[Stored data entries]
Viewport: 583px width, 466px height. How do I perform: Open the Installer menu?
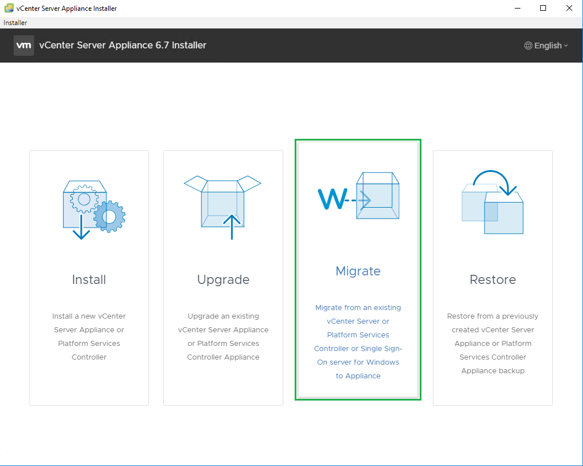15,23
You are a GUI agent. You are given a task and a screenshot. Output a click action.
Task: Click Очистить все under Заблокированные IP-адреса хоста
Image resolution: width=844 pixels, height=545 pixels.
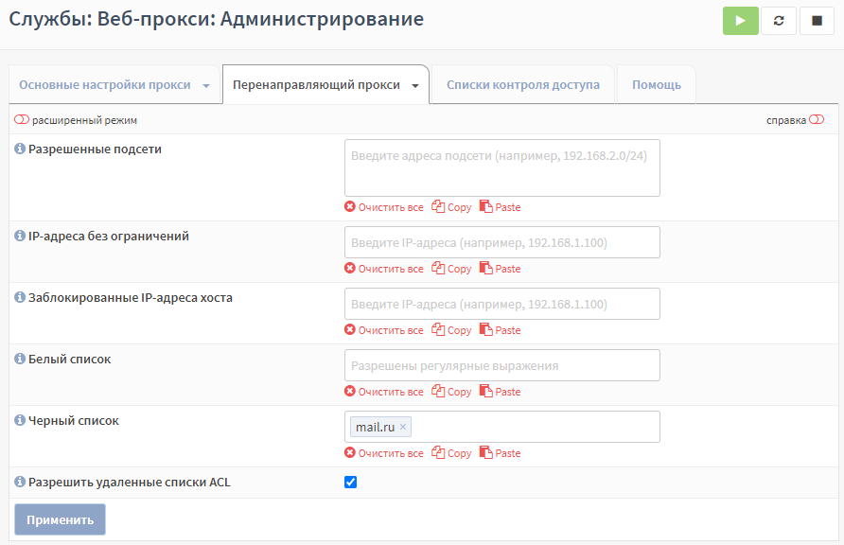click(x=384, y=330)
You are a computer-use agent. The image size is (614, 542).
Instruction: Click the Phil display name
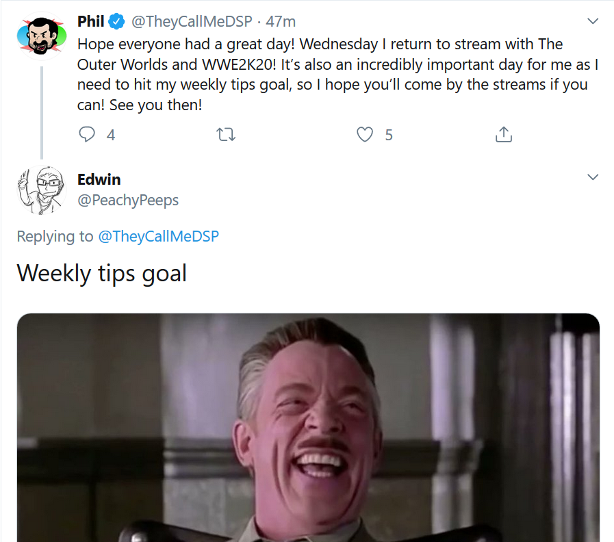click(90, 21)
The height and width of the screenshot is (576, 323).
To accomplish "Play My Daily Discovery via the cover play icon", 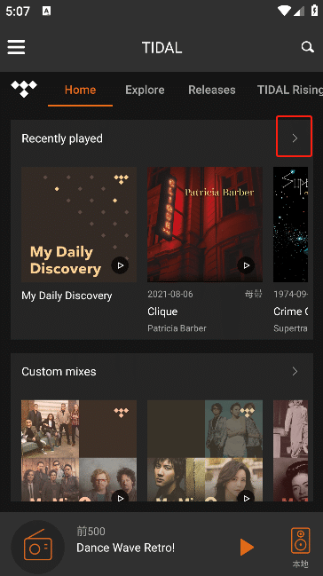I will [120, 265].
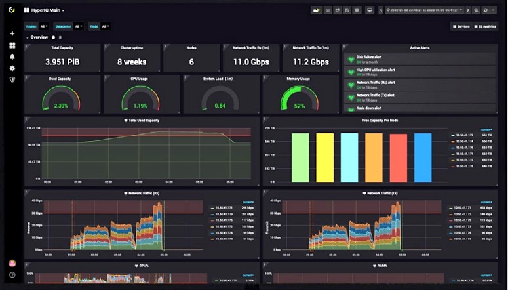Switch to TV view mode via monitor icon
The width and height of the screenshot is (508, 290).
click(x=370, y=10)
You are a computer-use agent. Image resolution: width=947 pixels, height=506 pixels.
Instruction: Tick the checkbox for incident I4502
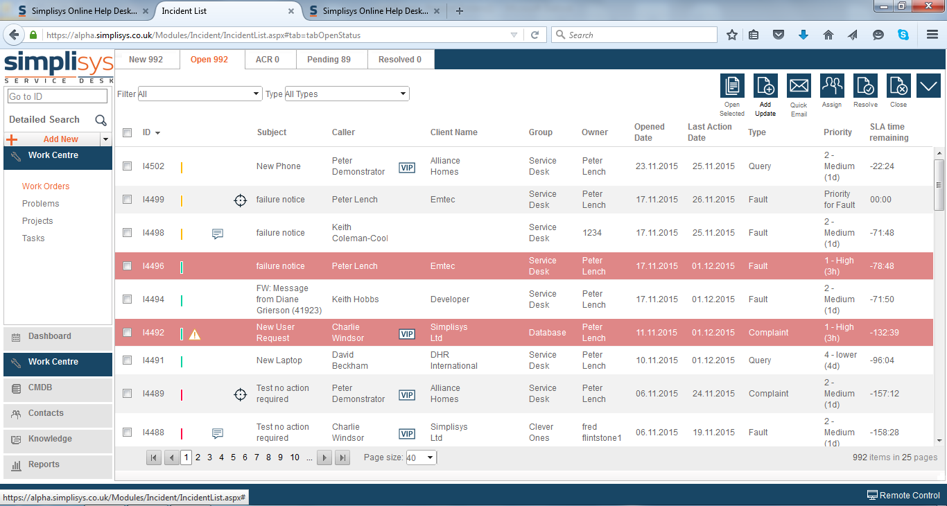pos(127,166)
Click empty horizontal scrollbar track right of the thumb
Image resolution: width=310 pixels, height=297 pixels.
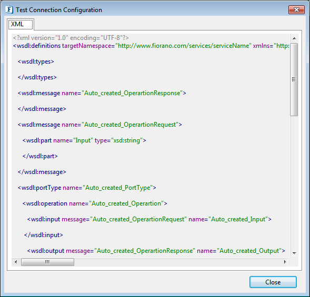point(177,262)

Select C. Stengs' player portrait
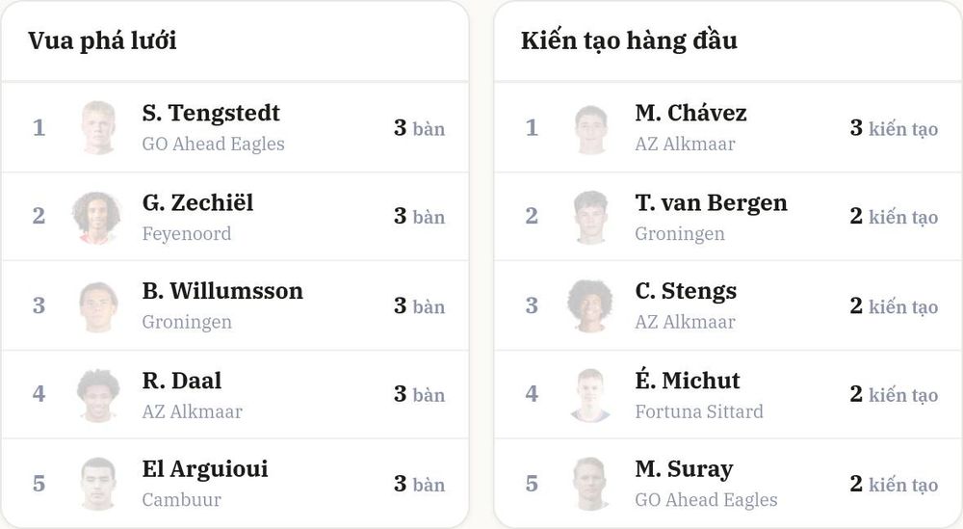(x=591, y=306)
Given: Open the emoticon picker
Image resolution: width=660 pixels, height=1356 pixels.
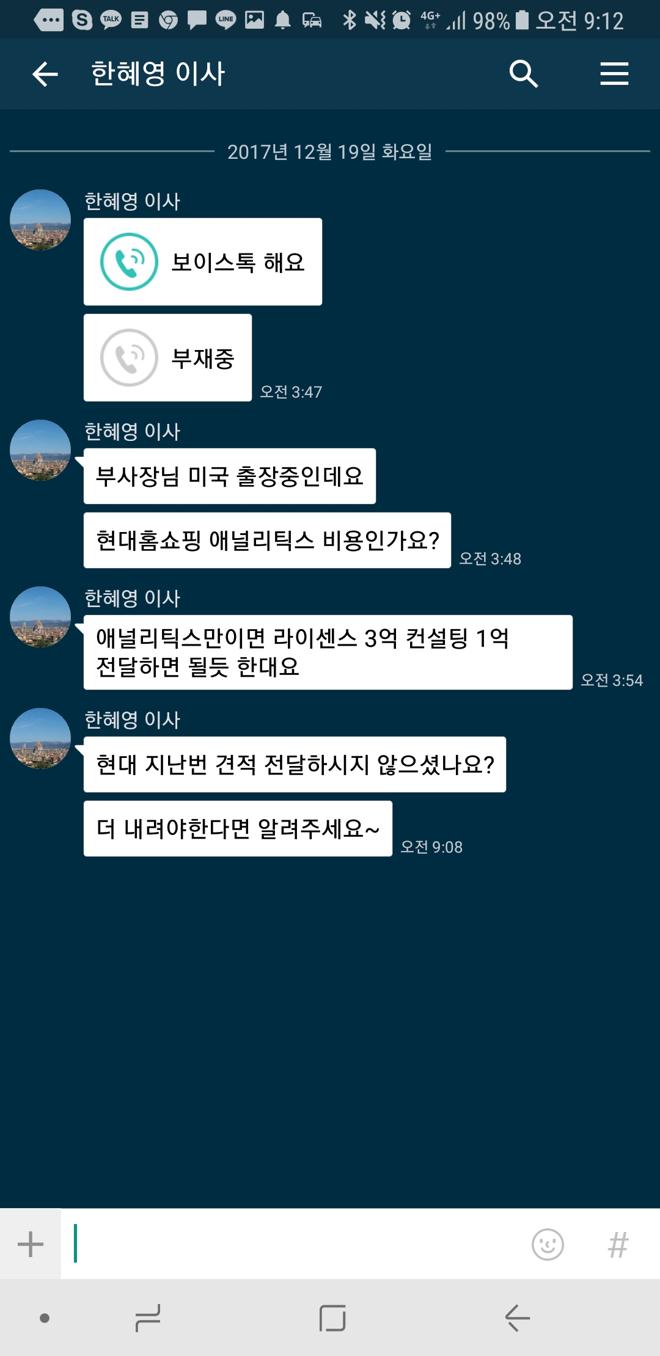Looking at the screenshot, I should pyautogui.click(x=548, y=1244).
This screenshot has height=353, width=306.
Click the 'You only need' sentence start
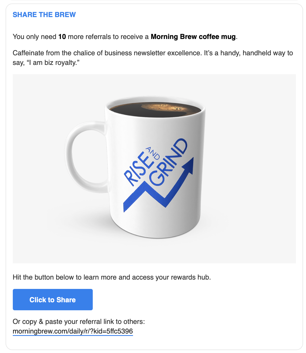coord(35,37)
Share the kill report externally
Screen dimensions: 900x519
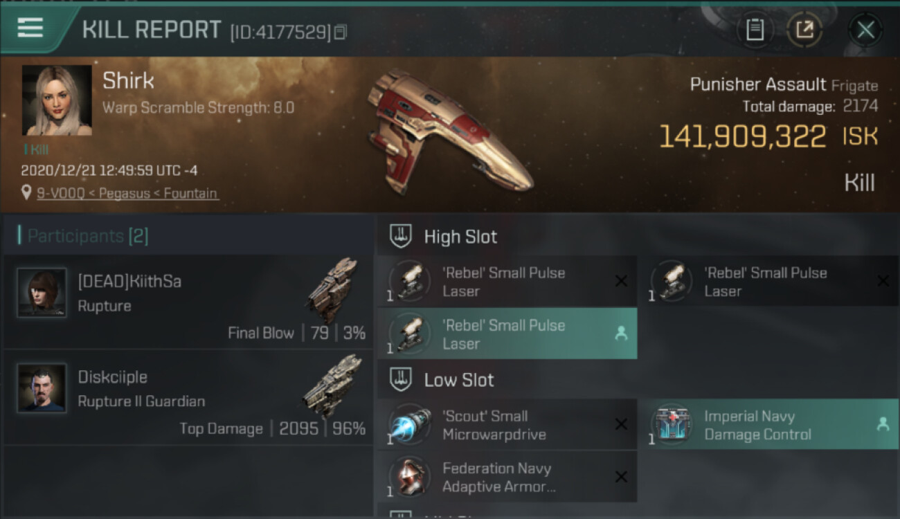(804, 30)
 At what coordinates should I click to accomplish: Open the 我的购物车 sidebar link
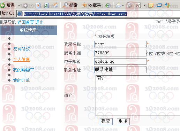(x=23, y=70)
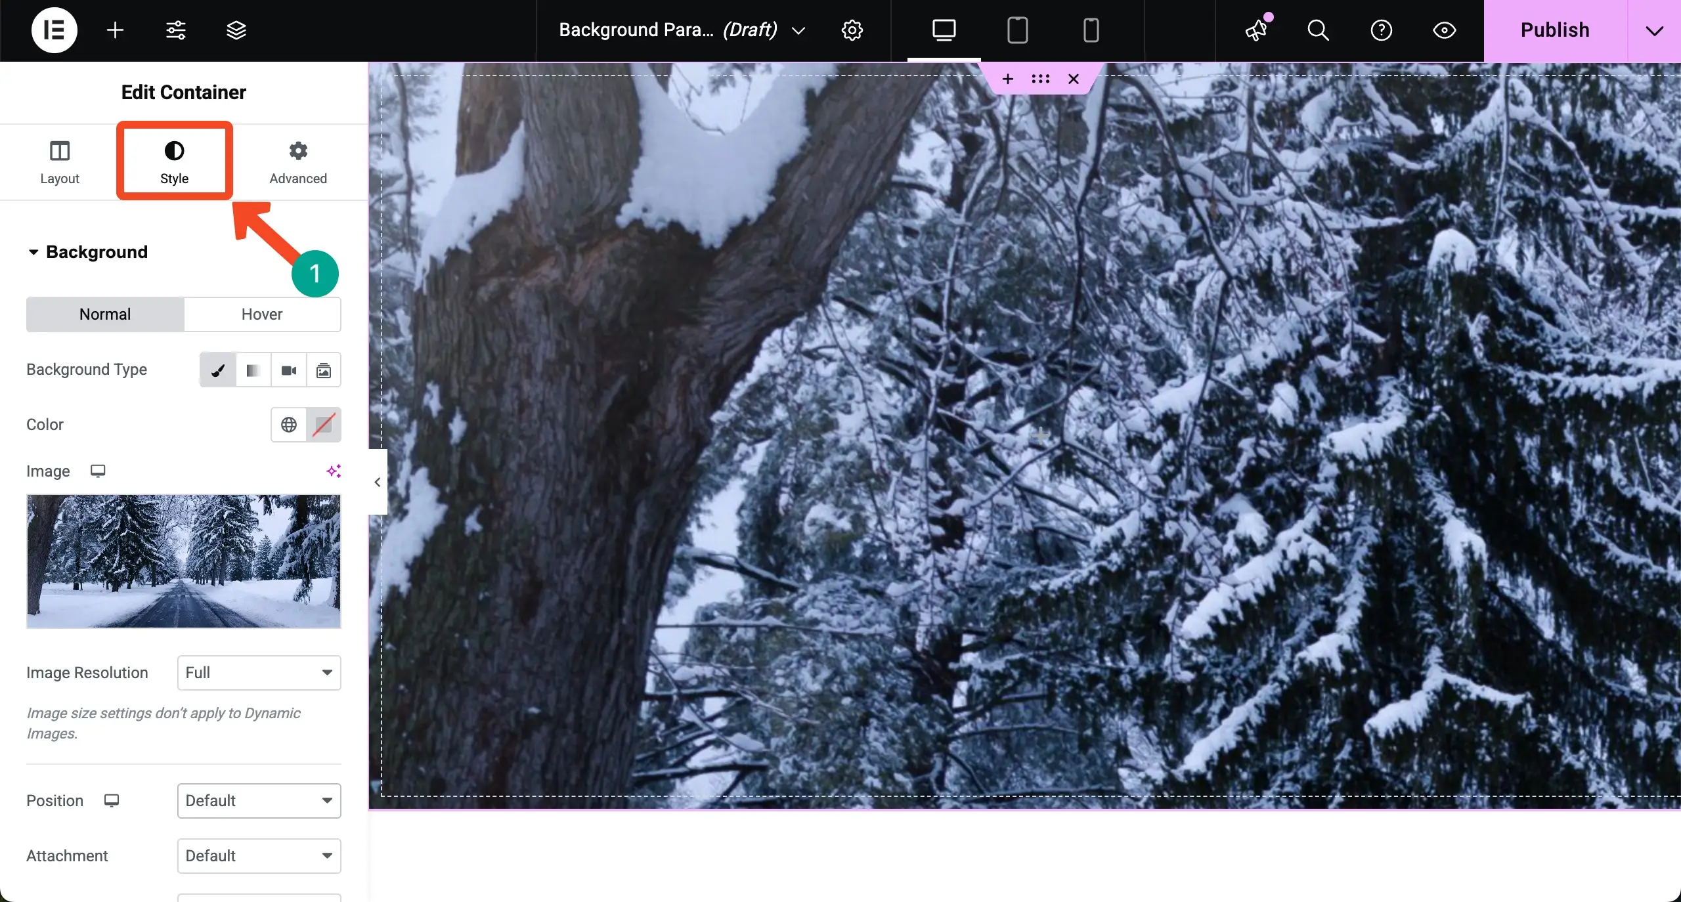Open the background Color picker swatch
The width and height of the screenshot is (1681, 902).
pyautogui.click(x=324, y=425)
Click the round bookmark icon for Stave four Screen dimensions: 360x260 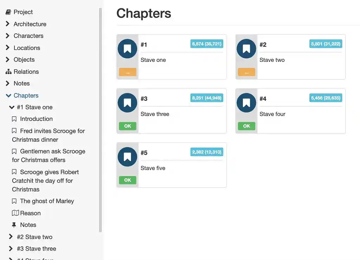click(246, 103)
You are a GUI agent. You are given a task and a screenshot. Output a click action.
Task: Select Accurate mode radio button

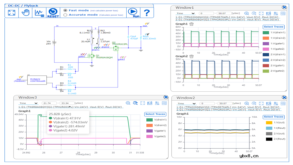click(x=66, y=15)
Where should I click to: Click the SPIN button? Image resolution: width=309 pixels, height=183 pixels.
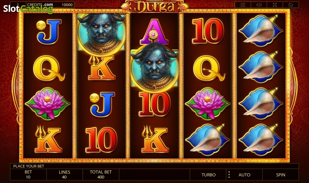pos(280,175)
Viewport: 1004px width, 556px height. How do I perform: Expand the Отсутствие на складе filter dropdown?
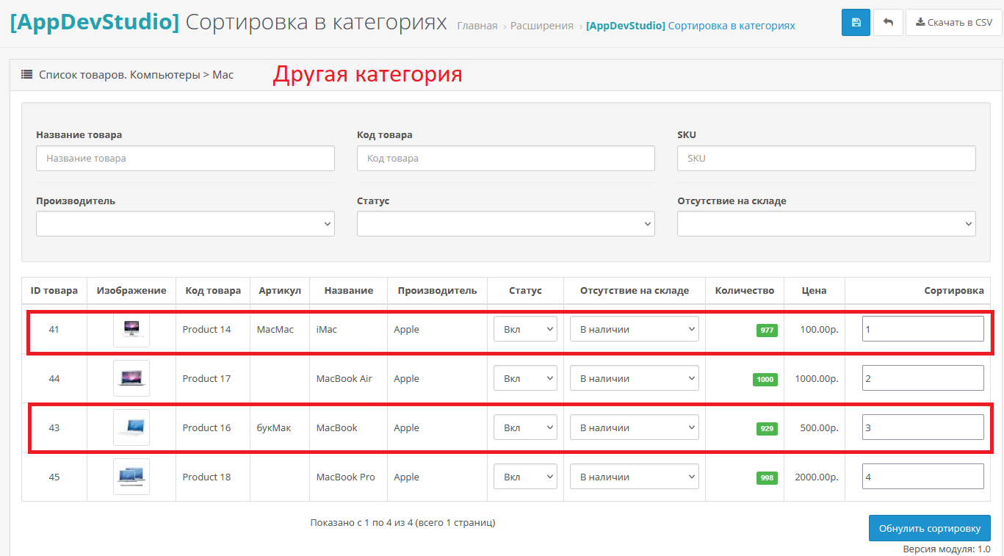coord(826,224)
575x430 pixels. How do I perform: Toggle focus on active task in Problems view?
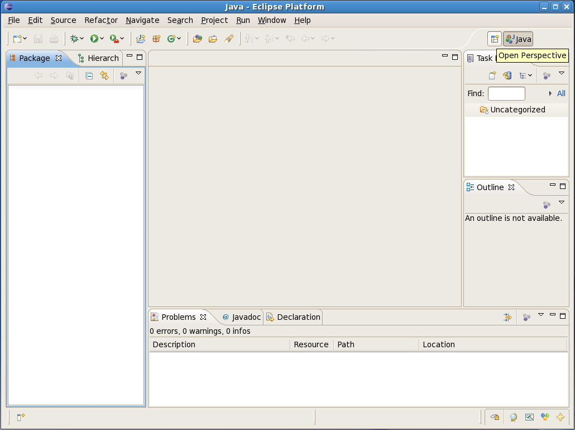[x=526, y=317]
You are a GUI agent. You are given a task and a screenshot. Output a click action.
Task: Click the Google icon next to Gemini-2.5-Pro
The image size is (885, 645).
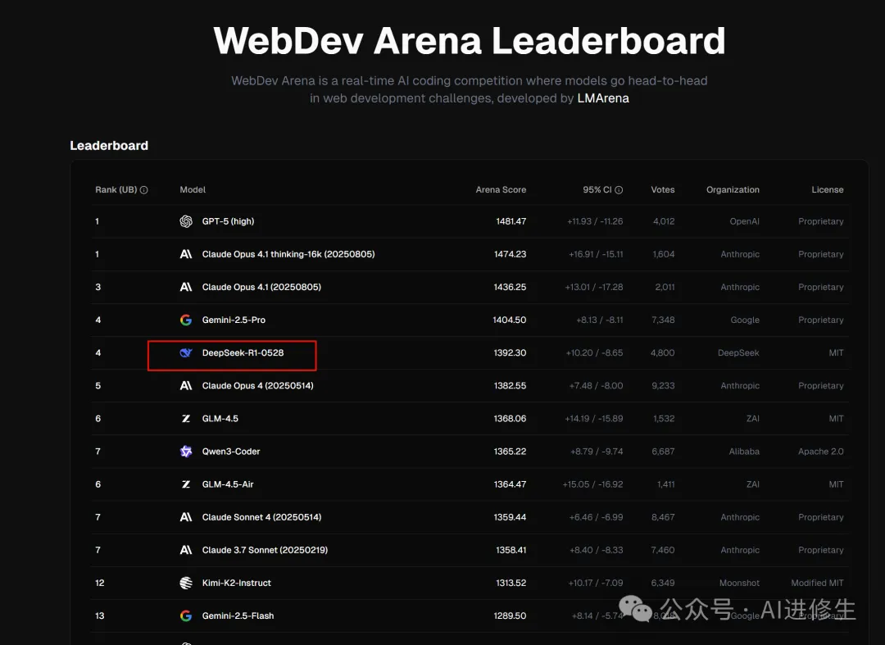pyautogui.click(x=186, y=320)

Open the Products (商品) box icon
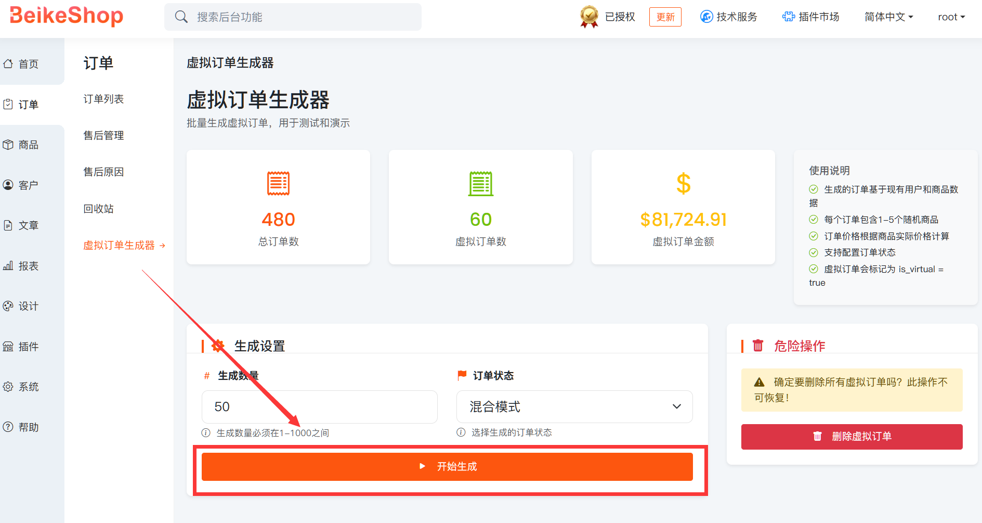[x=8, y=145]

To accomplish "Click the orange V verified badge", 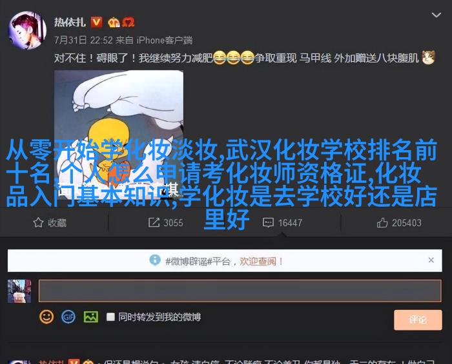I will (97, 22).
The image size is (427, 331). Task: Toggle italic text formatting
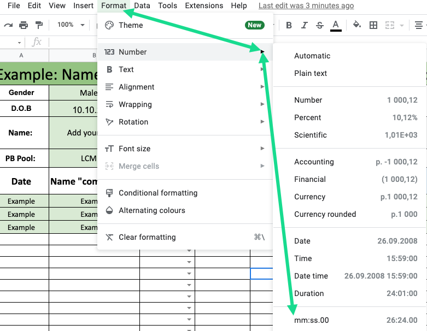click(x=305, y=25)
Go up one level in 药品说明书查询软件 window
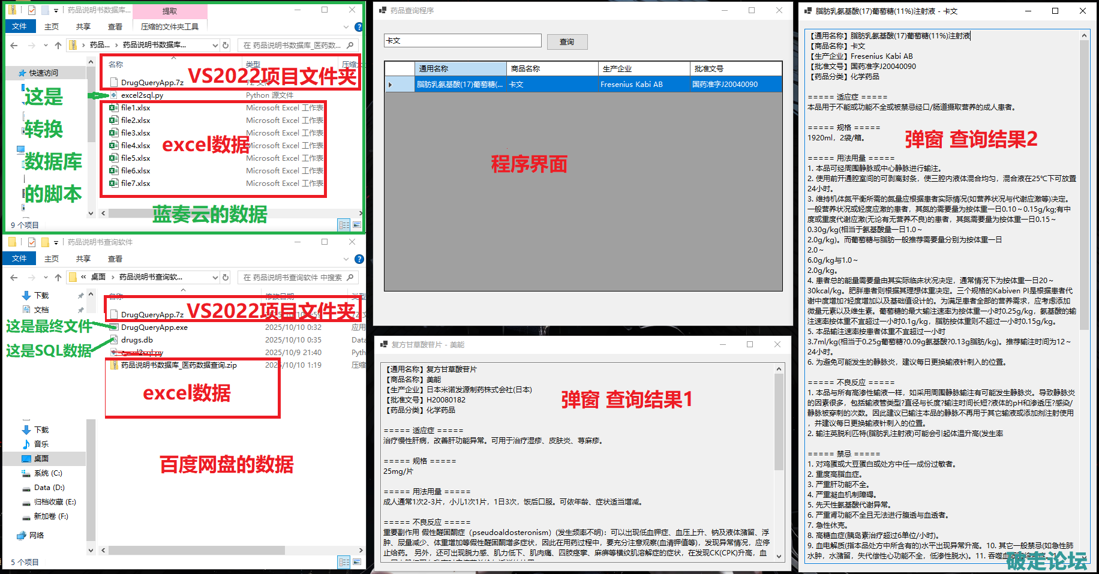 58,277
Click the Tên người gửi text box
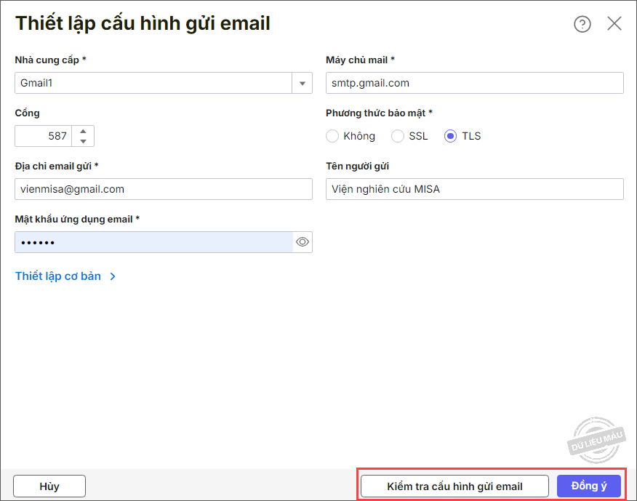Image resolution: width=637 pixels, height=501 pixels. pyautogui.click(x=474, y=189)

Problem description:
Exactly restate the lines from the beginning of the data through the line with "Task: Click Очистить", and no others, keeping pictures out.

Written response:
Viewport: 583px width, 466px height. How do I perform: Open the Installer menu?
15,23
You are a GUI agent. You are given a task and a screenshot. Output a click action.
Task: Click Очистить все under Заблокированные IP-адреса хоста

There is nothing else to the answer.